Григорий молча лежал, старательно разглядывая желтое пятнышко на потолке.

На кухне послышались голоса. Прислушался.

— Спит, спит, не ходите даже... Не пущу, не пущу!

Потом опять раздавались чьи-то просящие голоса, возмущенный голос матери, стук калитки...

Григорий долго не мог сообразить, где он. Только сейчас он видел, что приехал домой, видел плачущую мать, Витьку, Галку... А эта комната? Может быть, сон продолжается? Справа от двери — выключатель. Если все это не сон — значит, сейчас загорится электричество...

Нащупав костыли, Григорий подошел к двери, щелкнул выключателем. Яркий свет залил комнату, выхватил из темноты за окном куст сирени.

«Я уже не сплю, я действительно дома!» — с облегчением подумал Григорий. И тут же в отчаянии опустился на стул: Витьку и Галку он не мог видеть! Их больше нет! Витька и Галка были во сне...

За дверью послышался шорох. Не вставая, костылем толкнул дверь.

— А я подойду-подойду, послушаю — спишь! — мать старательно водила тряпкой по столу, пряча глаза от сына.

И Григорий знал, видел, понимал, почему она это делала. Стоило только матери оказаться рядом, и куда-то исчезали, пропадали годы, за которые он повзрослел, война, ранение, костыли. Исчезали, словно все это было написано мелом на классной доске, а потом по написанному несколько раз провели влажной, мягкой подушечкой... Григорий вновь почувствовал себя мальчишкой.

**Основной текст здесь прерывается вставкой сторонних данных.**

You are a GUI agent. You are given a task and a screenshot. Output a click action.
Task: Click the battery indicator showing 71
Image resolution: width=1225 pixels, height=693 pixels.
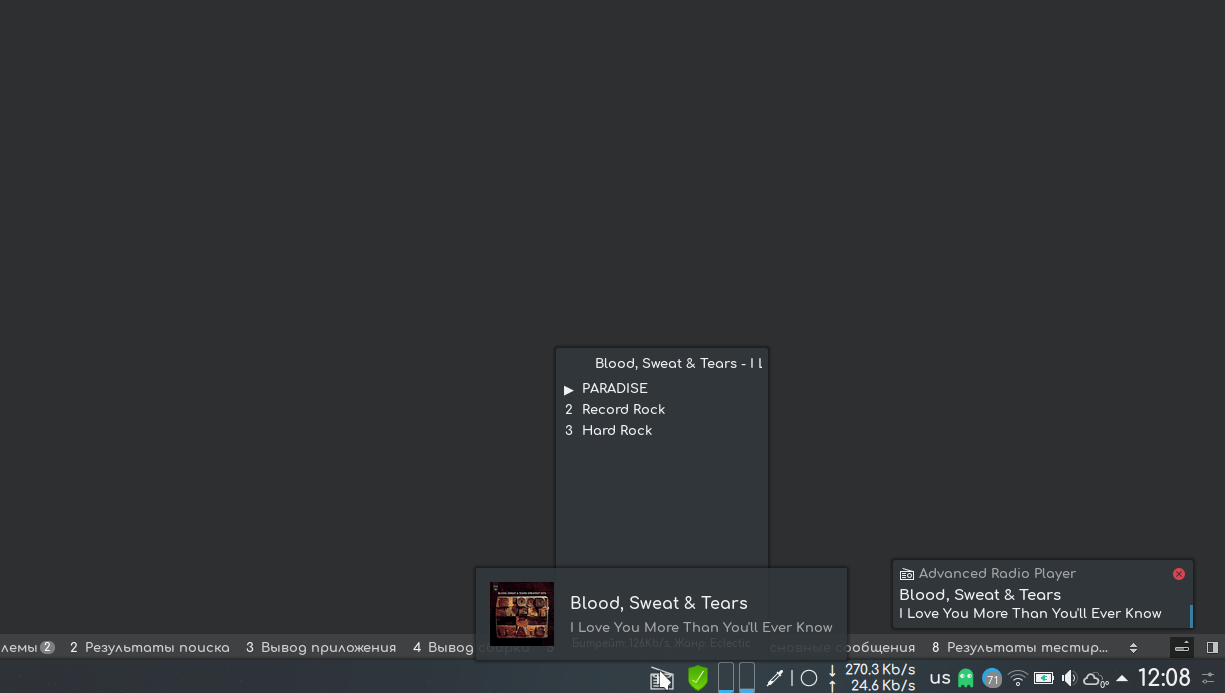[992, 678]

Ему хотелось прижаться к матери, спрятать лицо у нее в коленях, замереть, когда ляжет на волосы мамина рука, которую не спутаешь ни с какой другой...

— Вот и хорошо, думаю, — с нарочитой беззаботностью продолжала мать, — пусть отдохнет с дороги. А тут еще соседи — один за одним, один за одним... Никакого спасу нет... «Хоть глазком, говорят, поглядеть на Григория». Еще успеют посмотреть, какой ты есть...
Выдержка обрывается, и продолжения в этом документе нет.